Skip to main content
 
Splunk Lantern

Troubleshooting AWS CloudWatch metrics observability

 

You have configured the Amazon Web Services (AWS) integration to connect your AWS account to Splunk Observability Cloud, but you are still experiencing some problems with your data.

Where are your metrics?

Check for AWS API call throttling

AWS has limits on the number of API calls that can be made against its endpoints.

  1. Plot the sf.org.num.awsServiceCallThrottles metric in a new chart.
  2. If data appears, click Data Table beneath the chart to get details.
  3. Use the account, region, namespace, and method information to determine where the problem is.
  4. If you are being throttled, work with AWS to increase your API limits.

Check for metric time series creation throttling

Splunk Observability Cloud limits the number of metric time series you can create, which is 6,000 per minute or more, based on your subscription. This throttle is a funnel. New metric time series will eventually be created.

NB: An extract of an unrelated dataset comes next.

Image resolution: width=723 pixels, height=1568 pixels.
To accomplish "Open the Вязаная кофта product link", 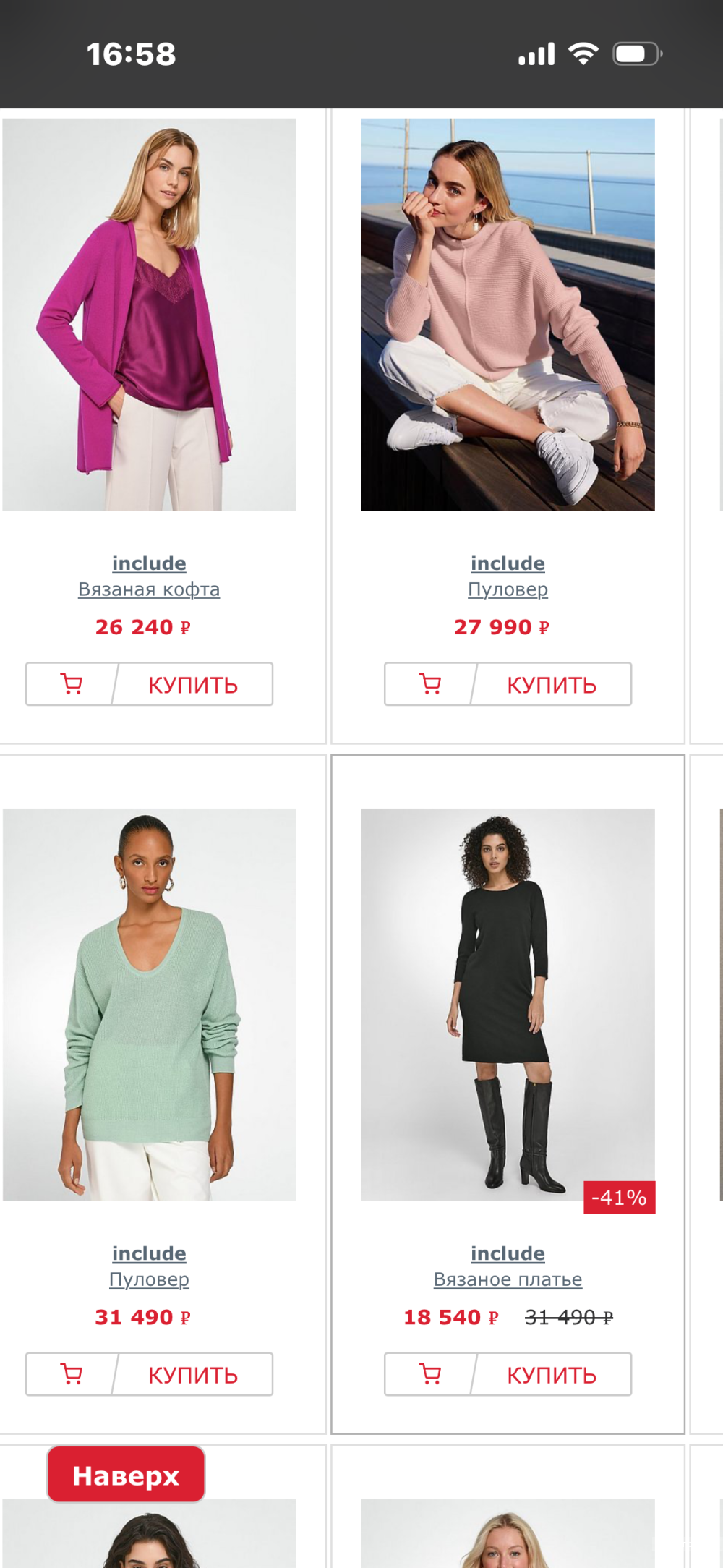I will (x=149, y=589).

You can do any of the following to understand your limits:

  • Plot the sf.org.limit.metricTimeSeriesCreatedPerMinute metric to see your limit.
  • Plot the sf.org.numMetricTimeSeriesCreated metric to see the number of MTS created.
  • Plot the sf.org.numThrottledMetricTimeSeriesCreateCallsByToken metric to see number of creations throttled.

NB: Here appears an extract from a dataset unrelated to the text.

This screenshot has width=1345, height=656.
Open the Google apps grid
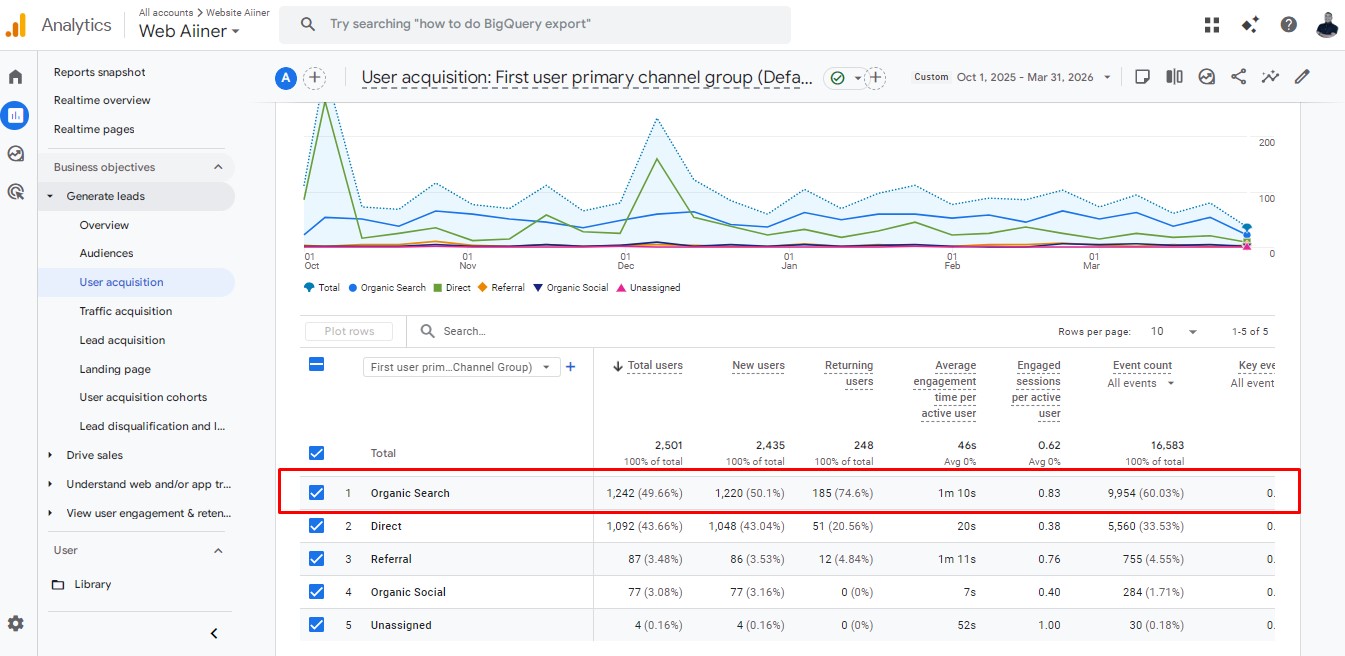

Check your active metric time series limits

Splunk Observability Cloud limits the number of active metric time series you can have, based on your subscription. New metric time series will not be created until you are under your limit. You can do any of the following to understand your limits:

  • Plot the sf.org.limit.activeTimeSeries metric to see your limit.
  • Plot the sf.org.numActiveTimeSeries metric to see your number of active MTS.
  • Plot the sf.org.numLimitedMetricTimeSeriesCreateCalls metric to see whether new MTS creations are limited.

Where are your tags?

  1. Use Splunk documentation to verify that the Splunk Observability Cloud syncs AWS metadata and tags for that service.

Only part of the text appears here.